No. 105

Alter

By : Byron Rich

Entrant’s location : United States

LINKS

Description

With Alter, I attempt to raises awareness of the proliferation of endocrine disruptors—compounds that interfere with sex hormones—in the environment. Alter displays a frog that has been exposed to Atrazine, a herbicide commonly used by American agricultural corporations. Atrazine is a dangerous endocrine disruptor common in the food supply, and it altered the hormone levels in this frog to make it classifiable as “intersex.” Alter highlights the hypocrisy of a corporate system that uses chemicals known to disrupt hormones associated with gender expression, when individuals in those same organizations often espouse right-wing ideologies upholding rigid gender norms by displaying both the nonhuman and the anthropocentric product within the confines of an inverted cross.
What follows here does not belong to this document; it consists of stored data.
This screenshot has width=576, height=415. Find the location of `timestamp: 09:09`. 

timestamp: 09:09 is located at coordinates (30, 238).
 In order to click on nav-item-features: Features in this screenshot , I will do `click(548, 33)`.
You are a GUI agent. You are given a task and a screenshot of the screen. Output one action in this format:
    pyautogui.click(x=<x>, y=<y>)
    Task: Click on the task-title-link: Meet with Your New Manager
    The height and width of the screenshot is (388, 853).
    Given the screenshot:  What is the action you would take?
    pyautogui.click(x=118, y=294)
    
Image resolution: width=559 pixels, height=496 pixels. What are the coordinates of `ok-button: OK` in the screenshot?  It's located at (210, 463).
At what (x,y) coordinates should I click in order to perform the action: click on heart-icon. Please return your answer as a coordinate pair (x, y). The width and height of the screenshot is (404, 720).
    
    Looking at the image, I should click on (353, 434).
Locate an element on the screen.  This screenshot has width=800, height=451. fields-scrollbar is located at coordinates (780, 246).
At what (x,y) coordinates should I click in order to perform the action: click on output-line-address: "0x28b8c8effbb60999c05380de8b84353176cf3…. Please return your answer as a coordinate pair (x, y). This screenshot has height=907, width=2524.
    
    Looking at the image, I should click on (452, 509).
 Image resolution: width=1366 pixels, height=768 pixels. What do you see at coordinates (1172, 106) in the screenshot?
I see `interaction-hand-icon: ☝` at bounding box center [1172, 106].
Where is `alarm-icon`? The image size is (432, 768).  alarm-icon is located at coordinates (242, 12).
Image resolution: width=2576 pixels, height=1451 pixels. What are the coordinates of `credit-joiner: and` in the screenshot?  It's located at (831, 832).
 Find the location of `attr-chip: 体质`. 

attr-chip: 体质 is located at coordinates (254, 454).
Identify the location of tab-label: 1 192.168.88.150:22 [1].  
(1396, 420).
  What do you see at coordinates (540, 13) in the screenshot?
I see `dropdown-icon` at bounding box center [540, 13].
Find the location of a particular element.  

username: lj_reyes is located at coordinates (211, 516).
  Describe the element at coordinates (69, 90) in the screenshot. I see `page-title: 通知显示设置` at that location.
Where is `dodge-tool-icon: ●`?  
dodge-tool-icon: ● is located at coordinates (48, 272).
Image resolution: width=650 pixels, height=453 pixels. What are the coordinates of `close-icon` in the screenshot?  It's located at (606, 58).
Frogs are indicator species, meaning they manifest effects of toxic contamination. Thus Alter speculates on a possible future, alerting the audience to potentially profound effects wrought on the body by corporate interests. By using an indicator species to highlight the effects of human activity on the nonhuman, in this case through mutation, I am looking into a speculative future where the profit-centric ideology of the American right operates in opposition to the “traditional” values they espouse. Mutation towards an “intersex” human future, in my speculative imagining, is the result of this internally oppositional ideology. Alter ultimately speculates on a future where co-creation occurs by the interjection of profit-oriented ideals into ecosystems, and, through a twist of irony, a landscape emerges where hybridity and gender nonconformity (in the sense of middle-American politics) are the mainstream modes of identification. An "intersex" future.

What did you create?

Alter is a preserved "intersex" frog, a vial of atrazine (a common and powerful endocrine disruptor), a magnifying lens, an inverted cross, and images of cornfields and a sunrise embedded in the inverted cross. I made it to try and highlight the complex relationship between endocrine disruptors (compounds that affect hormone regulation in bodies, human or otherwise), politics, and ecosystems. The cross references the political and social ideology that underpins the middle-American region in the United States where tolerance of "otherness" and the pursuit of profit come at the cost of the freedoms of those who lie outside the mainstream idea of what is "normal". The "intersex" frog demonstrates the ecological consequences of the use of powerful endocrine disruptors as herbicides.

Why did you make it?

I designed Alter to promote conversation around the complexity of the relationship between politics, science, food production and ecology. It is supposed to promote awareness of the immensely destructive consequences of misusing chemical compounds in pursuit of profitability and to highlight the irony of conservative values of "normal", the desire for higher yields and greater profit and the unintentional result of "otherness" on human and other bodies as represented by the "intersex" frog.

How did you make it?

I produced Alter by preserving and staining an "intersex" frog, and by producing a shrine-like display of the frog, atrazine, and the inverted cross made up of idyllic images of middle America. I sued laboratory techniques to preserve the frog, and a laser cutter to develop the shrine. Furthermore, I used Illustrator to produce the cross, and a CNC machine to cut wood inlays for the shrine.

Your entry’s specification

50cm x 50cm x 50cm, CNC wood inlays, Laser cut acrylic stands, stained and preserved frog, vinyl cross, digital prints, hand-round magnifying glass, and recycled glass armature. The piece weighs 1.5 kg, and is 250 cm2 in area.